═══ Metin Parçası
Yüce Allah buyuruyor:
Gerçek mü'minler kurtuluşa ermişlerdir. Onlar (öyle mü'minler) ki, namazlarında huşû edicilerdir. (Mü'minûn, 1-2)
Sehiv, yanılgı ve dalgınlık demektir. Her yanılgının ve dalgınlığın bir bedeli olduğu gibi kuşkusuz namazdaki yanılgının ve dalgınlığın da bir bedeli vardır. İşte buna sehiv secdesi denir.
Ancak sehiv secdesi yapmaktan, namazda sehiv secdesini gerektiren yanılgıyı yapmamak daha hayırlıdır. Çünkü Allah (c.c.): “Gerçek mü'minler kurtuluşa ermişlerdir” buyuruyor ve gerçek mü'minlerin namazlarını huşû (huzur) ile kıldıklarını haber veriyor. Bu nedenle yanılgıdan, gafletten sakınalım ve namazlarımızı huşû ve huzur içinde kılmaya özen gösterelim.
Sehiv secdesi hangi yanılgılarda gerekir?
1- Farzın ertelenmesinde: Namazın içindeki farzlardan biri yerinde yapılmayıp ertelense, sehiv secdesi gerekir. Örneğin, üç ya da dört rek'atlı farz namazların ilk oturuşunda sadece “Ettehiyyâtü” okunup hemen ayağa kalkılması gerekirken, bir kimse yanılarak Ettehiyyâtü'den sonra “Allahümme salli alâ Muhammed” derse ya da diyecek kadar oturursa, farz olan kıyâmı (ayağa kalkmayı) ertelediği için sehiv secdesi yapması gerekir.
══════
◆ Alıştırma: Sehiv secdesiyle ilgili metinde "Sehiv, yanılgı ve" sözcüklerini içeren yerle açılıp "sehiv secdesi denir." ile kapanan bölümü, "bedeli" yerine "karşılığı" koyarak yeniden yazın.
═══ Sağlanan Bilgiler
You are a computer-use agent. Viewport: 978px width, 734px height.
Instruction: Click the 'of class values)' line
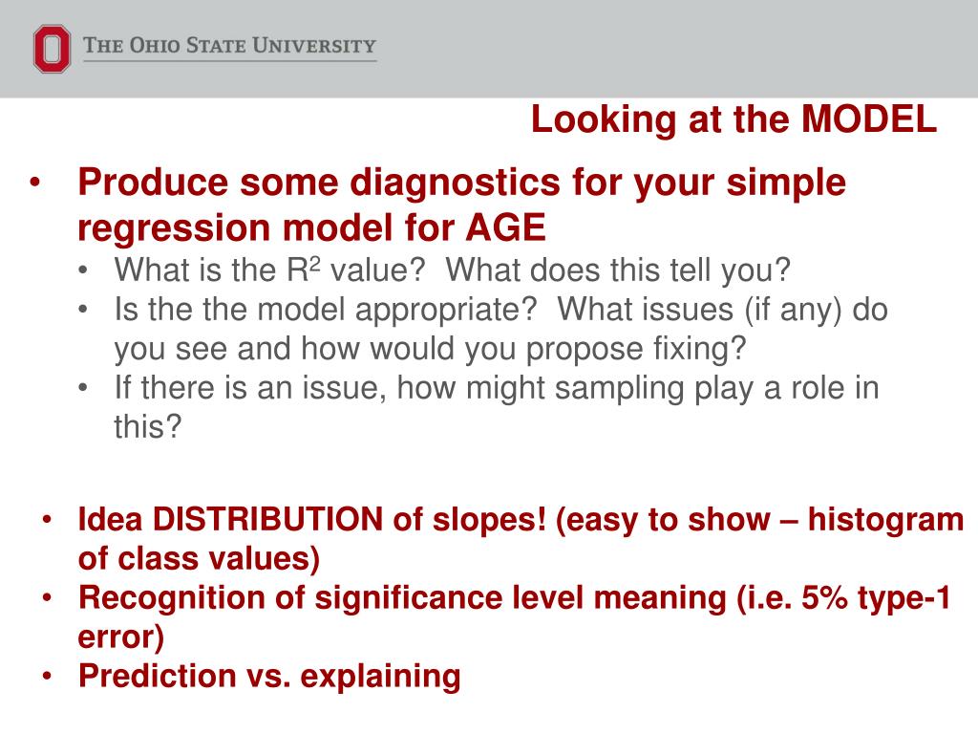(199, 558)
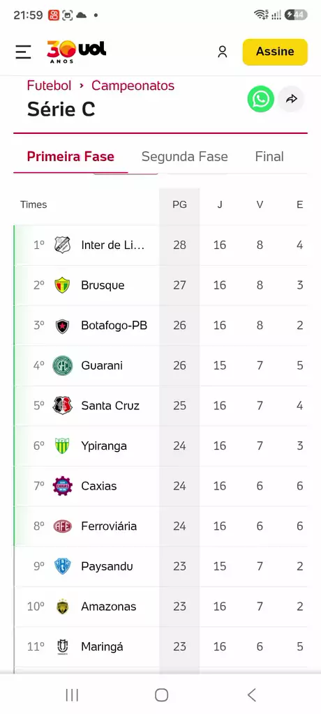Open the user profile icon

[x=222, y=52]
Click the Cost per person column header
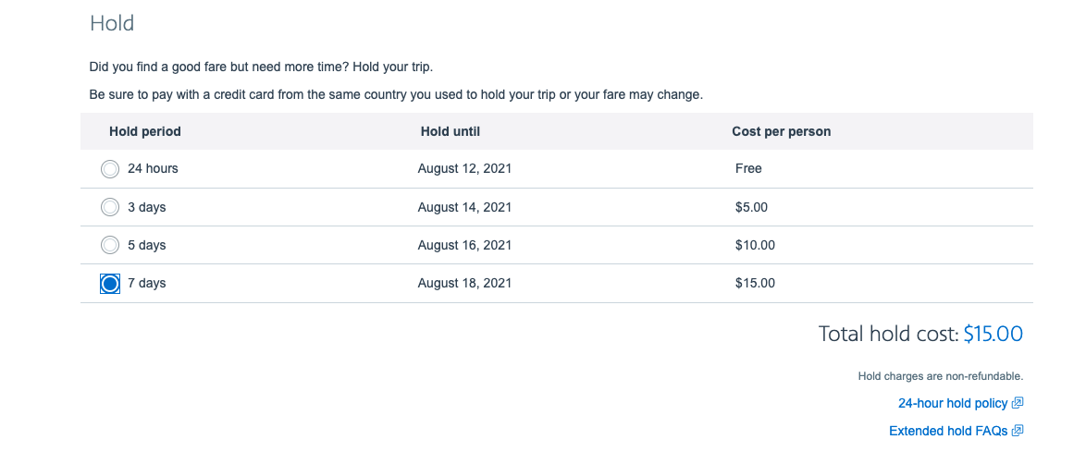 pos(782,131)
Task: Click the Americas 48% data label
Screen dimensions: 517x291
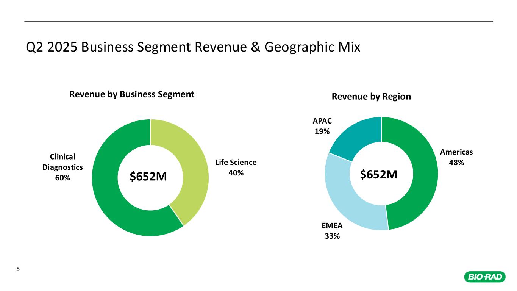Action: click(456, 157)
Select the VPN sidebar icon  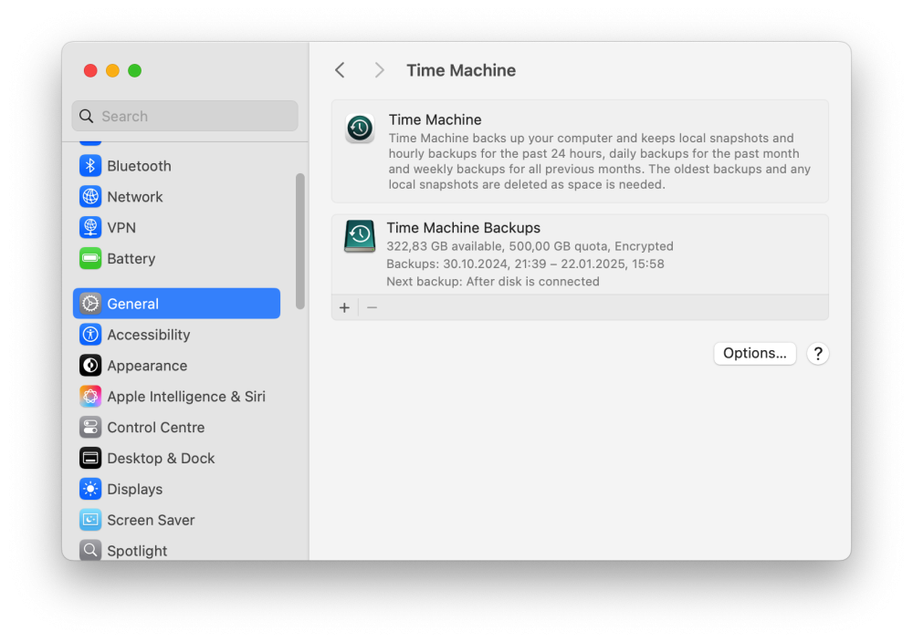[90, 227]
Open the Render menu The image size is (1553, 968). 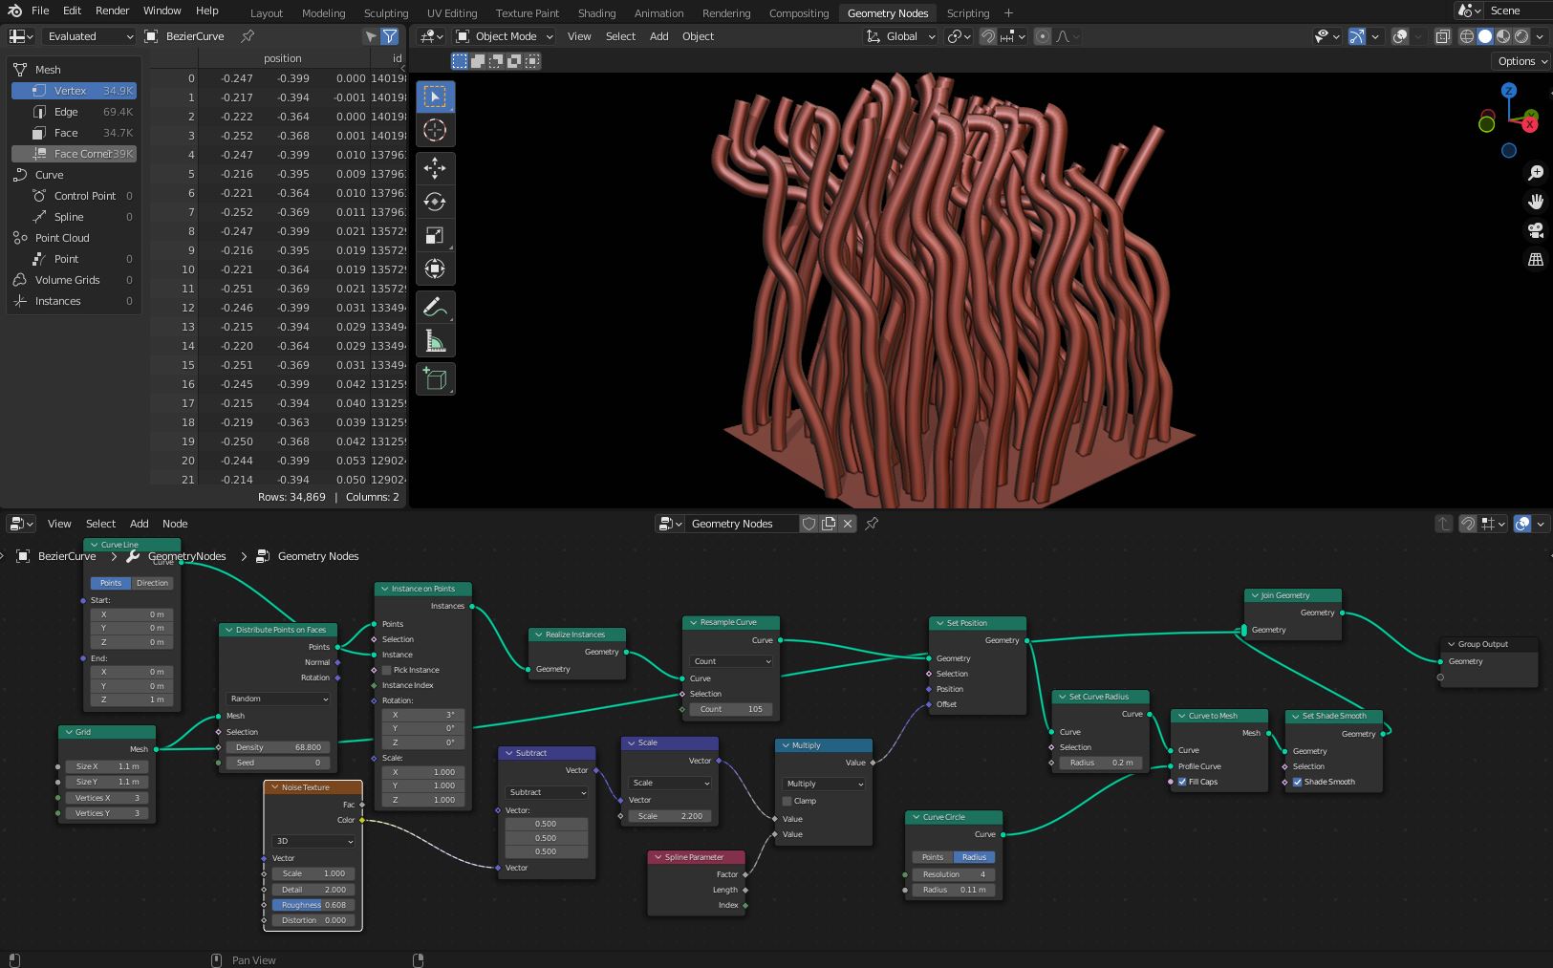click(x=112, y=11)
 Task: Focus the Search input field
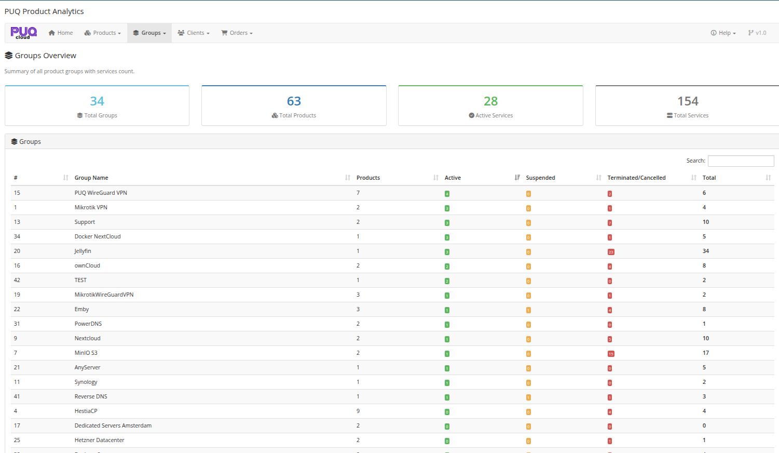click(x=741, y=161)

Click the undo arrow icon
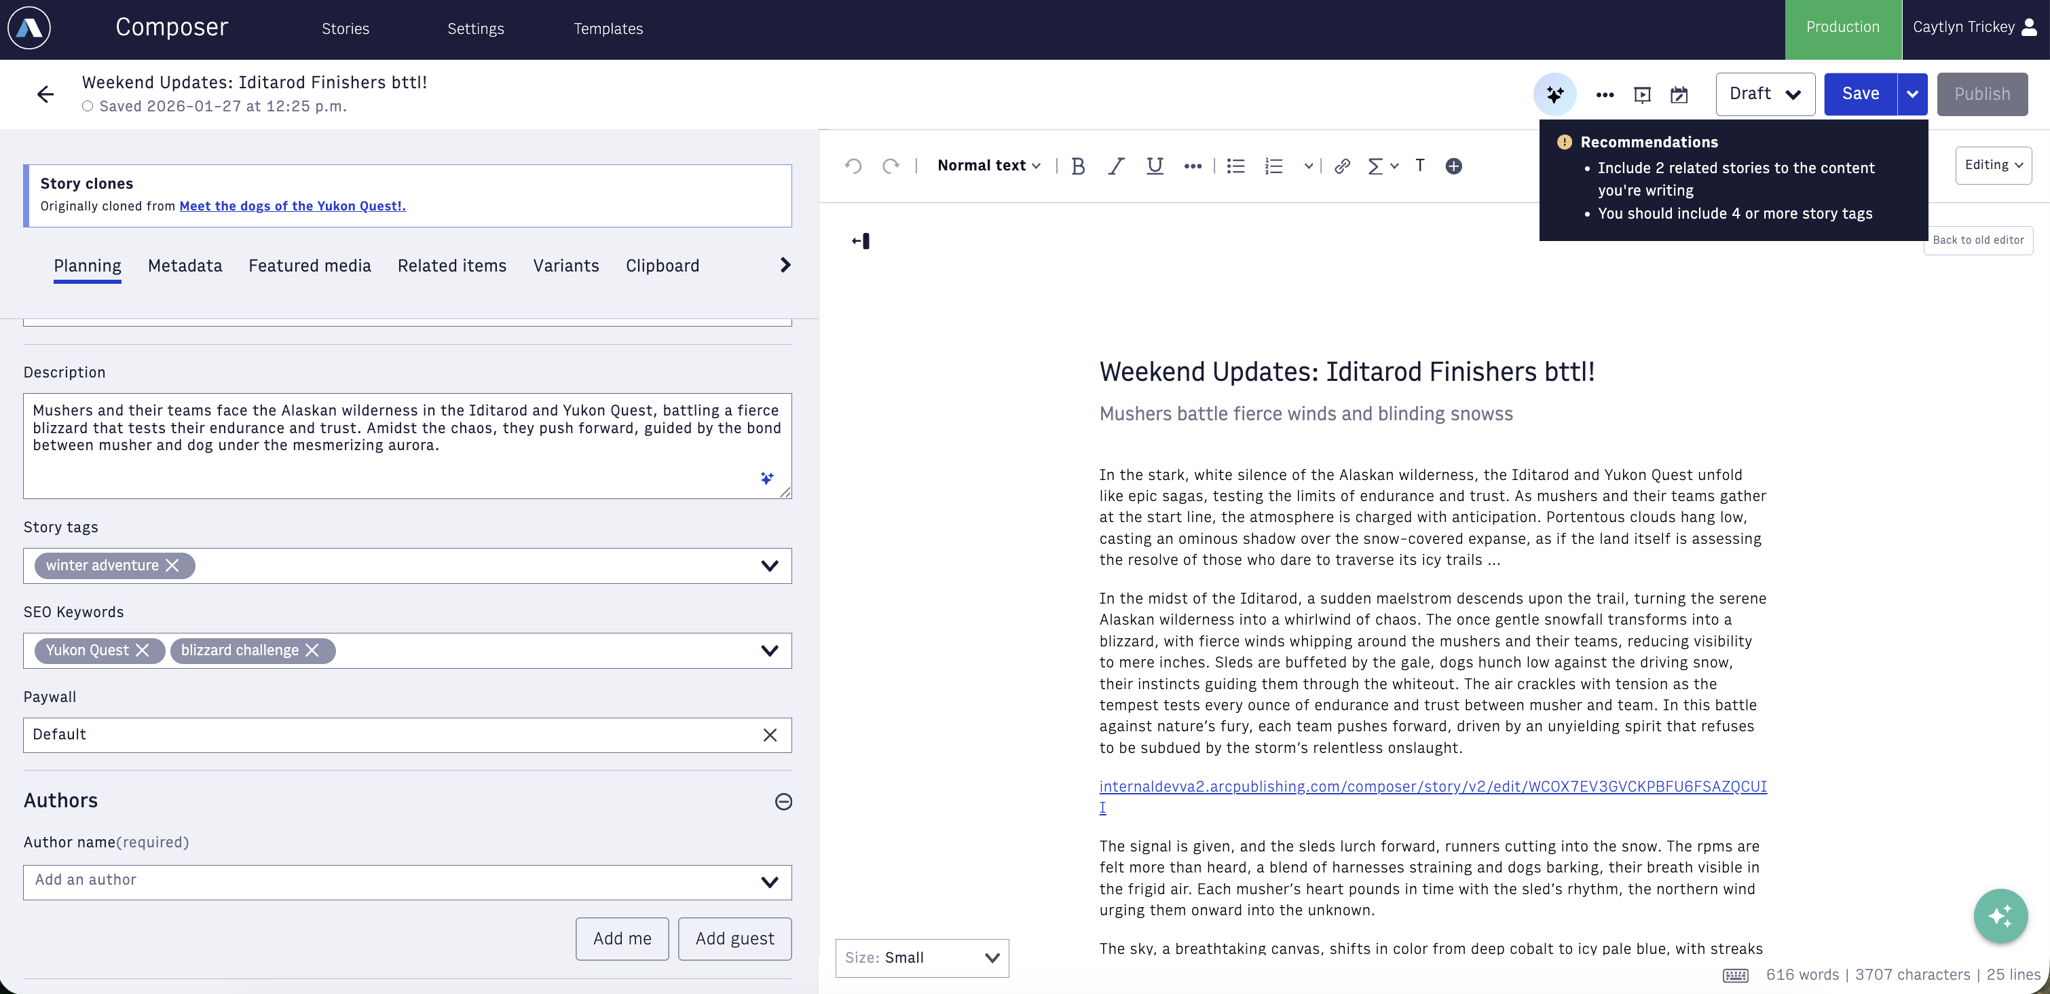(853, 166)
══════
◆ Alıştırmanın Yanıtı:
Sehiv, yanılgı ve dalgınlık demektir. Her yanılgının ve dalgınlığın bir karşılığı olduğu gibi kuşkusuz namazdaki yanılgının ve dalgınlığın da bir karşılığı vardır. İşte buna sehiv secdesi denir.